Lo cierto es que la ilusión sólo sobrevivirá en caso de victoria frente al Nàstic. Desde ese punto de vista, el partido es una final que también involucra al visitante, pues si los blancos penden de un clavo ardiendo, su rival bien podría fundar la cofradía de la soga al cuello y la piedra colgando. A siete puntos de la salvación, el Nàstic apura sus últimas opciones para completar lo que sería un milagro futbolero. De momento, el equipo ha pasado de estar sentenciado (se alejó hasta 12 puntos de la salvación) a vencer en San Mamés y derrotar luego al Sevilla, que se presentó en Tarragona como líder.
Cedidos. Si en el Madrid la esperanza se ha reavivado tras el empate en el Camp Nou gracias a un grupo de optimistas irredentos altamente contagiosos, la ilusión del Nàstic se fundamenta en un excelente entrenador, Paco Flores, y un delantero afilado, Javier Portillo (siete goles). Este último será baja. La razón es que el Madrid incluyó en su traspaso una cláusula que le impide enfrentarse a los blancos y que no fue rechazada por el comprador. El asunto está de moda y es polémico. Desde que algunos jugadores cedidos masacraron al Madrid en temporadas recientes, el club se ha cuidado de no tropezarse de nuevo con sus ex.
Sin embargo, lo que parece razonable en el caso de los futbolistas que todavía cobran una parte de la ficha de su club nodriza, resulta un impuesto abusivo (y de dudosa legalidad) cuando el jugador afectado no tiene más vinculación con su origen que una remota opción de recompra. El lugar de Portillo lo ocupará el canario Rubén Castro.

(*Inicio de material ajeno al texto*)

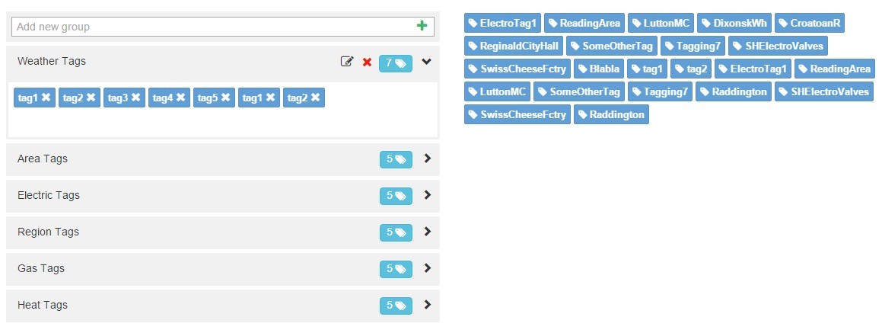Remove tag4 via its X icon
Screen dimensions: 882x333
(x=180, y=98)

Aunque el deseo del Madrid es alterar lo menos posible el perfil del equipo que jugó en el Camp Nou, hay cambios que resultan obligados. Así, Sergio Ramos estará ausente por sanción, después de ver su 12ª tarjeta amarilla, récord funesto que comparte con Cannavaro y Murillo. Precisamente, el Balón de Oro será el encargado de reemplazar a su compañero, una vez que se ha recuperado de unas molestias musculares que apenas le han permitido entrenarse esta semana.
El efecto de su reaparición en el Bernabéu es una incógnita, más aterradora que ilusionante. También es baja Gago, que sufre un golpe y además padece amigdalitis. Su relevo será Guti, que retrasará su posición para ser el interruptor que prenda las luces. Se espera de él un gran rendimiento para dejar en evidencia a Luis Aragonés.

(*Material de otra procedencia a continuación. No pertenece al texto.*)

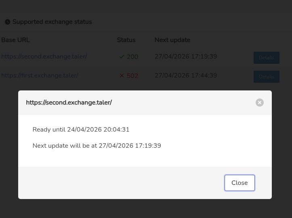Open the https://first.exchange.taler/ link
The image size is (292, 218).
tap(40, 75)
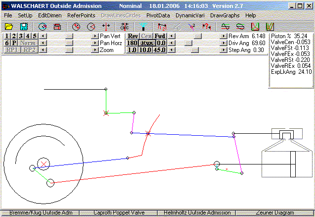
Task: Open the DrawGraphs menu
Action: (x=225, y=15)
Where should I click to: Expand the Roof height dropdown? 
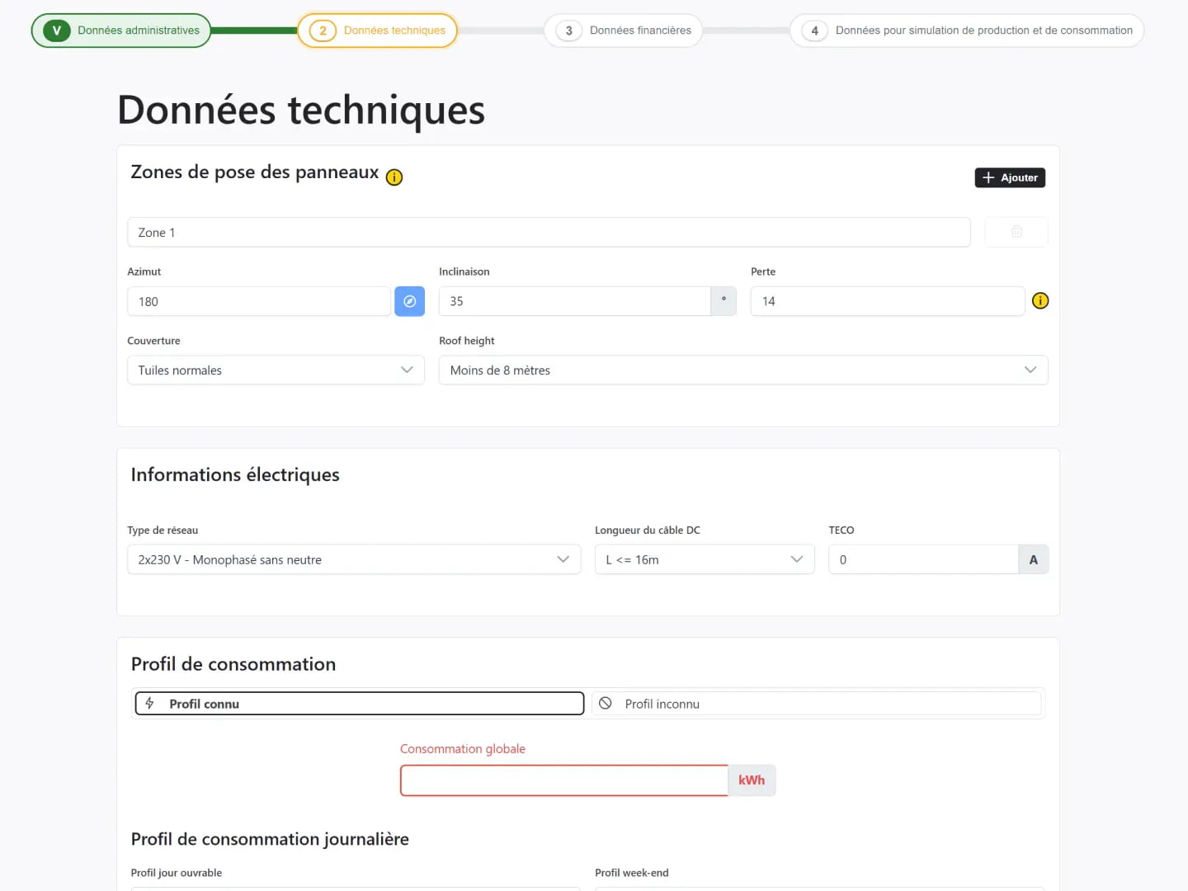coord(743,370)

Arriba, Raúl debería tener motivación parecida, aunque sus tres goles a estas alturas de la Liga resultan sonrojantes. Higuaín y Van Nistelrooy seguirán estrechando lazos. El holandés viene de marcar en Múnich y Barcelona, pero en casa no ve puerta con tanta facilidad. De los 14 goles que lleva en la Liga, sólo tres los ha marcado en el Bernabéu. A su izquierda estará Robinho, que esta semana ha vuelto a amenazar con irse. Roberto Carlos, Beckham, Reyes y Raúl Bravo continúan en el dique seco.
Euforia. Aunque Flores firmaría el empate, los jugadores del Nàstic, que ayer se entrenaron en Las Rozas, no renuncian a su momento de euforia y especulan con la victoria. Y tienen razones, porque a su remontada se suma la penosa racha del Madrid en su estadio, donde han volado 17 puntos y ya han ganado los otros recién ascendidos, Levante y Recreativo. Quizá ellos conocían la estadística: los recién ascendidos que vencen en Chamartín siempre conservan la categoría. Al menos hasta esta temporada.
Se espera lleno en el Bernabéu y el Nàstic estará acompañado por tres mil aficionados que también creen. Todos serán necesarios. La salvación y el título se pasean hoy por el Bernabéu, entre clavos ardiendo y sogas al cuello.